TASK TO COMPLETE. Go over the entries and report the lines where the word "agent" occurs.

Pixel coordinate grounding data
....................

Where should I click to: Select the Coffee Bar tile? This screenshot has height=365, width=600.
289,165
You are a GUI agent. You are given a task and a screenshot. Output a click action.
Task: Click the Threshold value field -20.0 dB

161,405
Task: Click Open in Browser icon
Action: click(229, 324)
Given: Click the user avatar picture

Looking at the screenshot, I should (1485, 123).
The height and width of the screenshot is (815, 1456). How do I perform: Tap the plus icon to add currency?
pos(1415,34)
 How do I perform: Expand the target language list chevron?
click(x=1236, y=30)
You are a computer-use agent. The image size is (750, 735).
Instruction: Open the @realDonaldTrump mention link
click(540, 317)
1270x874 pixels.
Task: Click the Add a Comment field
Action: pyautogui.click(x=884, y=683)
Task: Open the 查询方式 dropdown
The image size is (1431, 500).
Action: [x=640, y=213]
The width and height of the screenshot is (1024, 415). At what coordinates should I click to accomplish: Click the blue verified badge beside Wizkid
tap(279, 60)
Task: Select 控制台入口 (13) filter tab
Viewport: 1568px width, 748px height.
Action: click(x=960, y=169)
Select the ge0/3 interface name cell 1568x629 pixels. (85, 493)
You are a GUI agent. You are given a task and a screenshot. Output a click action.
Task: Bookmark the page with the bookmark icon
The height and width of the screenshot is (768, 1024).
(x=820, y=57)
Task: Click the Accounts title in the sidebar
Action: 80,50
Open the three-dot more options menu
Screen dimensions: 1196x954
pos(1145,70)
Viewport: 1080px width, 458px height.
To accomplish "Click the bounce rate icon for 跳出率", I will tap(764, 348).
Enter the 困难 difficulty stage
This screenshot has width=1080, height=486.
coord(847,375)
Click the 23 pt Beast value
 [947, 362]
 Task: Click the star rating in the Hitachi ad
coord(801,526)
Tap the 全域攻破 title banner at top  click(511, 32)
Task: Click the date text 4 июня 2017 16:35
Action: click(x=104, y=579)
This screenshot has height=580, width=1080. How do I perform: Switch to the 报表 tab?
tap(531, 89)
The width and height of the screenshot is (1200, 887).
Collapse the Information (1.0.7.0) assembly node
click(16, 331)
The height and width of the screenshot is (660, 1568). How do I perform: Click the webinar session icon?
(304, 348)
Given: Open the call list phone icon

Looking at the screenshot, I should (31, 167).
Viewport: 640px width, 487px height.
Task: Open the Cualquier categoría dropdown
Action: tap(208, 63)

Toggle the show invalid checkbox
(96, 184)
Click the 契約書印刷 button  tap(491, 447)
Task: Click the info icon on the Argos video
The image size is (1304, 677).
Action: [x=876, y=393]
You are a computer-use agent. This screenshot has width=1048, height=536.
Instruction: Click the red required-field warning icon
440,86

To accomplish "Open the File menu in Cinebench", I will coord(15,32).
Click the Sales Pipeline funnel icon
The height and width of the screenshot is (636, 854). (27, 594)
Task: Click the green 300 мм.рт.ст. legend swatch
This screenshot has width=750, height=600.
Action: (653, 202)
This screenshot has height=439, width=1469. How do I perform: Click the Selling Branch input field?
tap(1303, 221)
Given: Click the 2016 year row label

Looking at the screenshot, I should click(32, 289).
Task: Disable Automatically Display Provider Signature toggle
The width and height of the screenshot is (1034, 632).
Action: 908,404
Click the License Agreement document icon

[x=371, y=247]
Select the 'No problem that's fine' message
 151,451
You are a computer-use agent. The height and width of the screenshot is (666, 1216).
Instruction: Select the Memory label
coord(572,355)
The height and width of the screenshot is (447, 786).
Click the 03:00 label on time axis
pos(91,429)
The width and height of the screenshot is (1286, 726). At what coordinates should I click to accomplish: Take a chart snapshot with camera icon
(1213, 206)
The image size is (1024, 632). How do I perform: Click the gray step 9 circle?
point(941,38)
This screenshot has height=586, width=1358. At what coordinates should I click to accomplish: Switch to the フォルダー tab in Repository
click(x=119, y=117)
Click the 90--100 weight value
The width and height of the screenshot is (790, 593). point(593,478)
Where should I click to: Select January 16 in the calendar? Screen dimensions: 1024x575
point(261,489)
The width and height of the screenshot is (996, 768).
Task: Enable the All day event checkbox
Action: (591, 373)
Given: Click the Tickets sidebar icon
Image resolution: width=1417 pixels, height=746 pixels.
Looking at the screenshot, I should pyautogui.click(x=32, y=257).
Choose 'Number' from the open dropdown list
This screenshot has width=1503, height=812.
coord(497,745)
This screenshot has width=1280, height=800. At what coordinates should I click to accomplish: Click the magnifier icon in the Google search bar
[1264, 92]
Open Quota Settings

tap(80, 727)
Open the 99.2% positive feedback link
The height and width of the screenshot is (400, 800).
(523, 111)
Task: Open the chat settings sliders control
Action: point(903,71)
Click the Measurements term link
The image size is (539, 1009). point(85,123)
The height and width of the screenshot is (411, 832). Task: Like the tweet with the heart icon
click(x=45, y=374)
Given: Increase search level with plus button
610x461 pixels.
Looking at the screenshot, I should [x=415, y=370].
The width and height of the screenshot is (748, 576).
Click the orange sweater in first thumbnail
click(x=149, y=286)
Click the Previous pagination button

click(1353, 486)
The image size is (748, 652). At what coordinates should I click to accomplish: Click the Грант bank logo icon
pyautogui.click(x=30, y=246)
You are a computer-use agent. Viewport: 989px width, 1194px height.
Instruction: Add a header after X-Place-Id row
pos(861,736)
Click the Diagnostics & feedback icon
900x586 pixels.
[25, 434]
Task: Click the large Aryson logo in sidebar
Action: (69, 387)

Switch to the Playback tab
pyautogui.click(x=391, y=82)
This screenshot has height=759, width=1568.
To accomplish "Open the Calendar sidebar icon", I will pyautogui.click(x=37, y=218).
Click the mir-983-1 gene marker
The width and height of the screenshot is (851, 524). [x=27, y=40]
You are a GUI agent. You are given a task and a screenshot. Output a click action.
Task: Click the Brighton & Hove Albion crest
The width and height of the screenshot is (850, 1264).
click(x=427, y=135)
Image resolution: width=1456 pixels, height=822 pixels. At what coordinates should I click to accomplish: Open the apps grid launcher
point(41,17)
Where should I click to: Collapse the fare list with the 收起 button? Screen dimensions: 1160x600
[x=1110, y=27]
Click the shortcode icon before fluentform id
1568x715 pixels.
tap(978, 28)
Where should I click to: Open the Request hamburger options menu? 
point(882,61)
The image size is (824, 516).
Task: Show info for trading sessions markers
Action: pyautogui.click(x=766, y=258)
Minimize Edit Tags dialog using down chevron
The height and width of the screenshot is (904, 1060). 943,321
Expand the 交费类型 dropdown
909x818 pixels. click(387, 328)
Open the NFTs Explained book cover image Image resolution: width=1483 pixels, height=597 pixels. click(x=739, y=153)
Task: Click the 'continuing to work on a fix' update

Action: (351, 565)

....................

YOUR SOLUTION.
You are a GUI agent. You are given a task and a screenshot. Output a click action.
You are a computer-use agent. The image size is (750, 735).
You are a GUI agent. You are given a task and a screenshot. Output a click action.
You are a computer-use agent. This screenshot has width=1048, height=536.
You are a computer-use agent. The height and width of the screenshot is (666, 1216).
You are a computer-use agent. Viewport: 989px width, 1194px height.
You are a GUI agent. You are given a task and a screenshot. Output a click action.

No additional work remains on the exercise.